State’s Attorney Marilyn J. Mosby said the charges reflected her pledge “to apply one standard of justice for all.”
“It's critical we remain transparent throughout the process to the extent the law allows as we continue to rebuild community trust,” she said in a statement Wednesday. “Yesterday’s indictment is another example of our office applying justice fairly and equally.”
Pinheiro’s attorney said the officer didn’t break the law.
“Officer Pinheiro simply tried to document the recovery of evidence with his body-worn camera that he had previously recovered,” attorney Michael Davey said. “This is just another overreach by the Baltimore State’s Attorney’s Office, and an attempt to prosecute a police officer when there’s no evidence to do so.”
The fabricating-evidence charge is a misdemeanor, which carries a maximum penalty of three years’ imprisonment and a $5,000 fine. Misconduct in office is a common-law offense, which means that the court is free to impose any penalty that does not constitute cruel and unusual punishment.
The video was one of three that surfaced in the summer of 2017 that defense attorneys said depicted questionable activity.
In announcing Pinheiro’s indictment, prosecutors said they had cleared three officers involved in another video.
Mosby said at the time that she was troubled by the events captured in that video. She said she was considering reimposing a do-not-call list of problem officers.
Then-Commissioner Kevin Davis had forcefully defended the officers, clashing with Mosby.
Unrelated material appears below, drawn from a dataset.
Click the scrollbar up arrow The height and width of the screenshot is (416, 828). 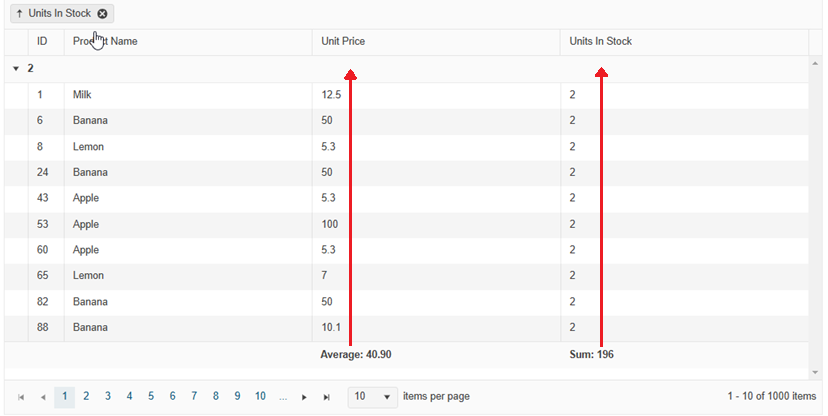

Prosecutors said in December that they had dropped 56 cases involving the officers.
Mayor Catherine E. Pugh fired Davis last week. She cited the city’s continuing violence.
In a report released Wednesday, prosecutors said they determined “the overwhelming weight of the evidence is more consistent with an error of judgment by the involved officers.”
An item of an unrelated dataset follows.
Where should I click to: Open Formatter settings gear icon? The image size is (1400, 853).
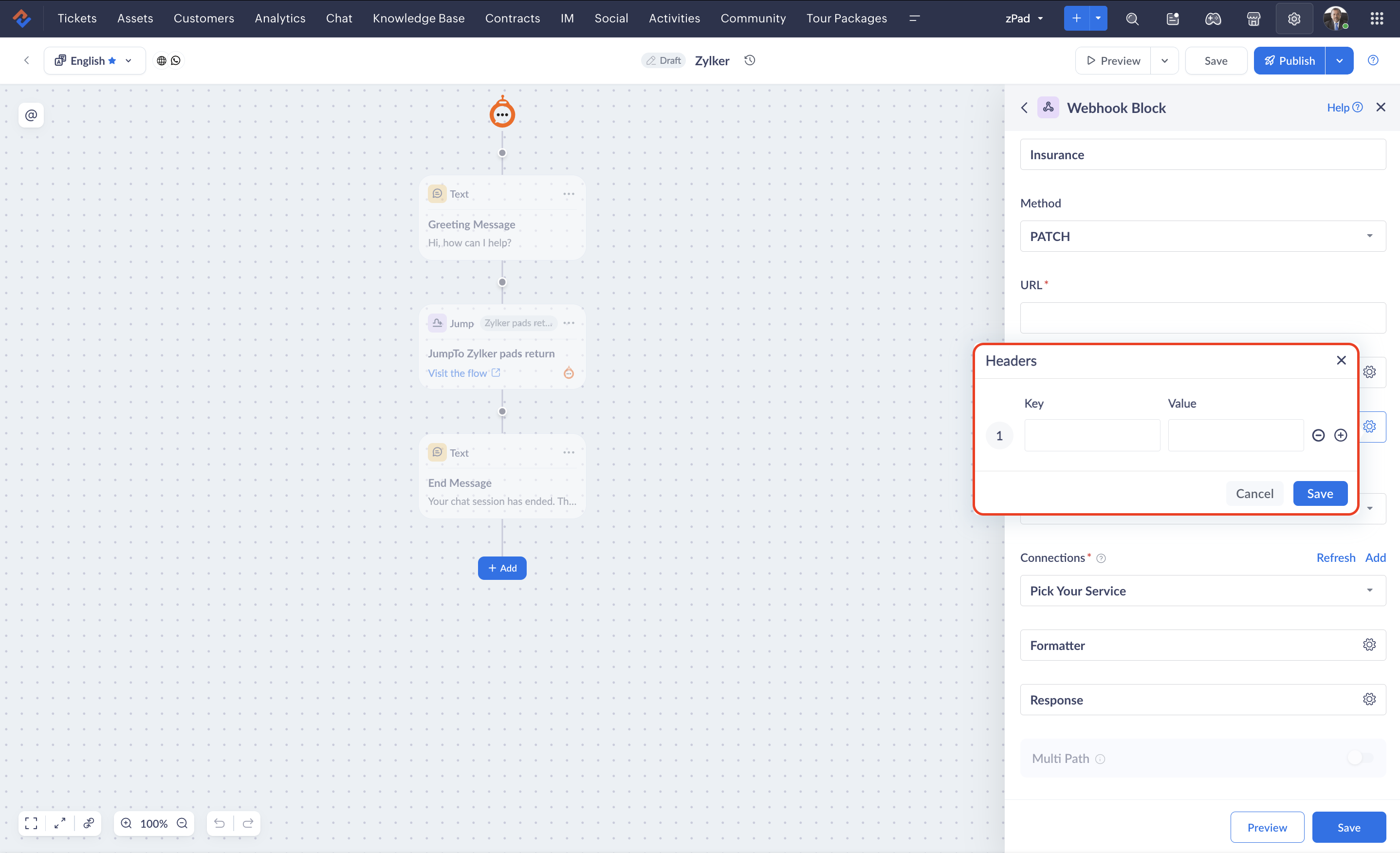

“The acts on the video were just the recovery of drugs and there is nothing false or fraudulent in the [body camera] videos that would deceive or mislead a reasonable person,” prosecutors said.
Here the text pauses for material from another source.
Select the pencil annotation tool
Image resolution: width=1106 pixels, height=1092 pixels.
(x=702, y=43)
Pinheiro’s video, which was released by the public defender’s office in July and quickly drew national attention, shows the officer placing a soup can into a trash-strewn lot.
That portion of the footage was recorded automatically, before the officer activated the camera. Police body cameras have a feature that saves the 30 seconds of video before activation, but without audio.
After placing the can down, the officer walks to the street and flips his camera on.
“I’m gonna go check here,” the officer says. He returns to the lot, picks up the soup can and removes a plastic bag filled with white capsules.
Police said Wednesday that Pinheiro had been suspended since the incident occurred, and would remain so. City records show he was hired by the department in 2011, and in 2016 earned a salary of $62,676, with a net income of $67,570. Officers in Baltimore routinely earn overtime pay.
Spokesman T.J. Smith noted that the department made changes to its body camera policy, requiring officers to “keep their cameras on from the beginning of an event until that event is over and they have left the scene, to ensure that if any additional police actions take place, they are captured on the cameras.”
The public defender’s office flagged the video for prosecutors. Prosecutors dropped the heroin-possession charge against the man arrested. He had been held for more than six months, unable to post $50,000 bail.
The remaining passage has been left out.